▸ **WHAT IS BEING ASKED**
Each line from the first line of the entries through the line holding "Given: Collapse the" is to be restated word for word; nothing else, and no picture, belongs in the answer.
╭─ STORED DATA
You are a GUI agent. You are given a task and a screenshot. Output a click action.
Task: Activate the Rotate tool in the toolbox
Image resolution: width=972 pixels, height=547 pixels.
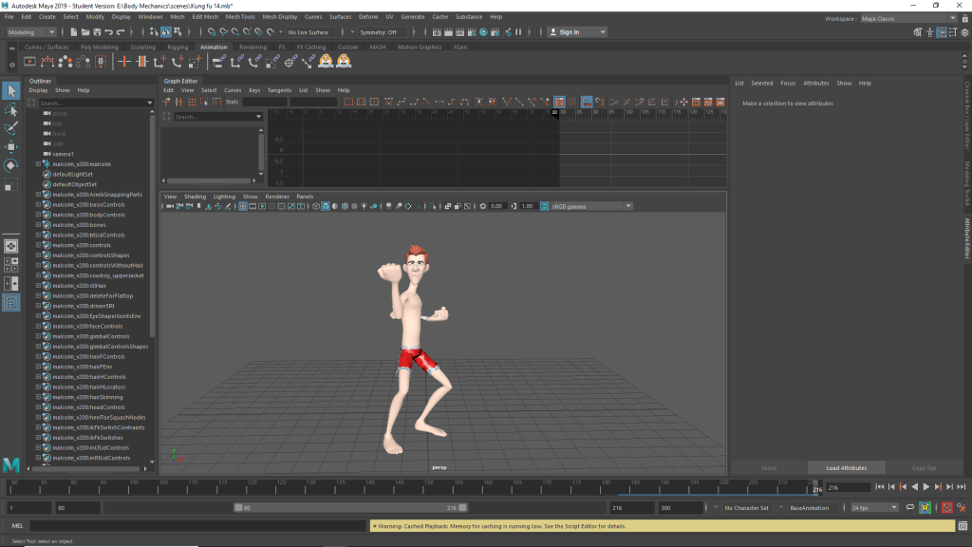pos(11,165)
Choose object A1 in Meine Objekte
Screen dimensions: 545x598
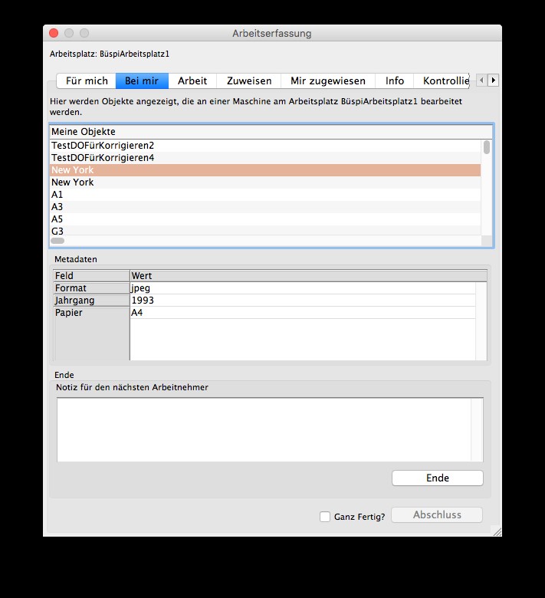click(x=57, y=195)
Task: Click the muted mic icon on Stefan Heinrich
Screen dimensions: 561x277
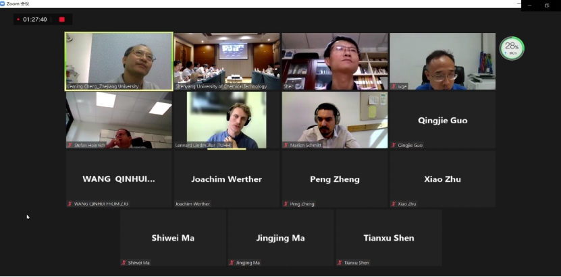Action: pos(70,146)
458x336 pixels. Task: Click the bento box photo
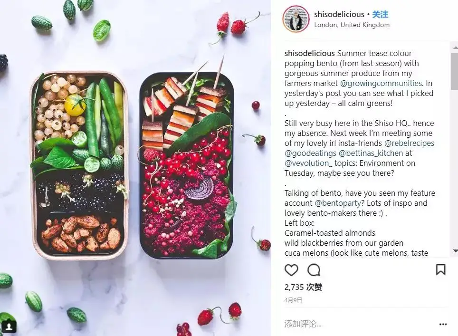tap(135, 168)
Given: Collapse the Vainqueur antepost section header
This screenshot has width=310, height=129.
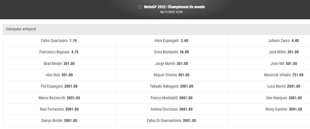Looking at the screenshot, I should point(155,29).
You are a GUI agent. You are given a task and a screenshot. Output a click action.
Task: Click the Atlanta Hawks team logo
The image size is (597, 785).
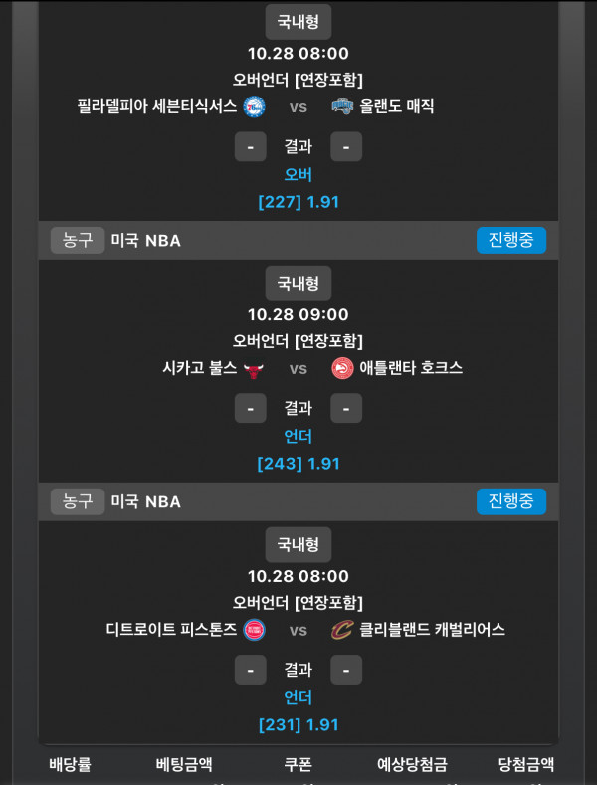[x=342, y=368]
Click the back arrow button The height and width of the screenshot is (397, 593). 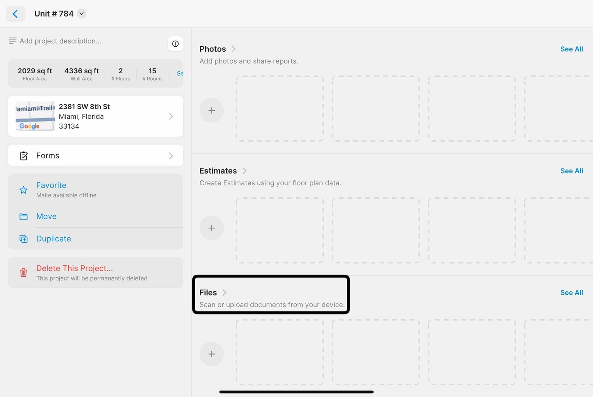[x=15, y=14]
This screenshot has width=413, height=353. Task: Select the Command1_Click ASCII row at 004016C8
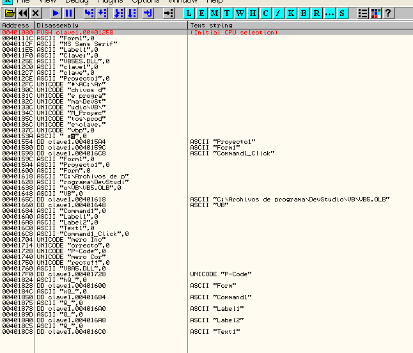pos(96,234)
╰─
▸ **RESPONSE BELOW**
You are a GUI agent. You are given a task and a screenshot. Output a click action.
Task: Activate the Rotate tool in the toolbox
Image resolution: width=972 pixels, height=547 pixels.
pos(11,165)
Choose object A1 in Meine Objekte
Screen dimensions: 545x598
click(x=57, y=195)
Task: Click the muted mic icon on Stefan Heinrich
Screen dimensions: 561x277
Action: pos(70,146)
458x336 pixels. Task: Click the bento box photo
tap(135, 168)
Given: Collapse the Vainqueur antepost section header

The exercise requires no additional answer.